● **Exercise directions**: The answer must consist of every line below containing "agent".

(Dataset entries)

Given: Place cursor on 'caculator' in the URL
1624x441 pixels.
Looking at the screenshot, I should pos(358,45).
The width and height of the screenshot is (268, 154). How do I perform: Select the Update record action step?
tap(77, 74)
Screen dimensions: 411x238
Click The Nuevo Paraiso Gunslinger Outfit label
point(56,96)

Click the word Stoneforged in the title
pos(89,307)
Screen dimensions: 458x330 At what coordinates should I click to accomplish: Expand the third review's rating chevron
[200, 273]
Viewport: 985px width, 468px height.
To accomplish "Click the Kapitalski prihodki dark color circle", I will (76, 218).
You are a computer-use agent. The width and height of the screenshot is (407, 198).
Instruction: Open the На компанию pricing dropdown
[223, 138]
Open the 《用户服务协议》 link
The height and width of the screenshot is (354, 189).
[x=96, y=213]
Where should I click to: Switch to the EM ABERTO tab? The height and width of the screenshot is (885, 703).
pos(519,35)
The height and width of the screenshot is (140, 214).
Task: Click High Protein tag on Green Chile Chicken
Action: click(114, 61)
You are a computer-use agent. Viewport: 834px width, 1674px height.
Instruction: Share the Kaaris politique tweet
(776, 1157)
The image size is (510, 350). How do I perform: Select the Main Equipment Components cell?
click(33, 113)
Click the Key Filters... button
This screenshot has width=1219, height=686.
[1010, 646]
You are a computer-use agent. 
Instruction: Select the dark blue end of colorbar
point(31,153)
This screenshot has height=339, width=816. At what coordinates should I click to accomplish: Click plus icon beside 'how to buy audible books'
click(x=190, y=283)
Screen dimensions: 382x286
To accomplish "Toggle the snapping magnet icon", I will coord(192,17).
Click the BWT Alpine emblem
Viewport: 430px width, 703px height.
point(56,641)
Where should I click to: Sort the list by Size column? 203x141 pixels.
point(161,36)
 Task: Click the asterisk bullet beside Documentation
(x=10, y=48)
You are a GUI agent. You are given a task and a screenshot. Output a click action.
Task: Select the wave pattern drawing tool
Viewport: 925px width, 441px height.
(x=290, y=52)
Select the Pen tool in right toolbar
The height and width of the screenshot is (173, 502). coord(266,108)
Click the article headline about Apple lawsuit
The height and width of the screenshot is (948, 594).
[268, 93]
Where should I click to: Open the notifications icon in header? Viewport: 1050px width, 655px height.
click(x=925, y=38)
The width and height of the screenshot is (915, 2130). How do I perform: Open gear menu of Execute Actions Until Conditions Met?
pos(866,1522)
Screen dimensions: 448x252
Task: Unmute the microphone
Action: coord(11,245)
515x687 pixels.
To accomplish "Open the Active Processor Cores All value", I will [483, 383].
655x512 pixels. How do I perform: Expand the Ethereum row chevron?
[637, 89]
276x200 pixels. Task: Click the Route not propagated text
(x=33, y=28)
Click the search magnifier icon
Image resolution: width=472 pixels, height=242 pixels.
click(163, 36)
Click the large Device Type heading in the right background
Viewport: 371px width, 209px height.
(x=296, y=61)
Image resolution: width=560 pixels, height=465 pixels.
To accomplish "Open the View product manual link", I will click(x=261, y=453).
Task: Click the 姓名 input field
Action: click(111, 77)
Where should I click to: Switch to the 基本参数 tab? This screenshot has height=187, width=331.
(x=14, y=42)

● **Answer section**:
You are a computer-use agent. The width and height of the screenshot is (407, 198).
You are a computer-use agent. Viewport: 834px width, 1674px height.
You are a computer-use agent. 
You are a GUI agent. You are given a task and a screenshot. Output a click action.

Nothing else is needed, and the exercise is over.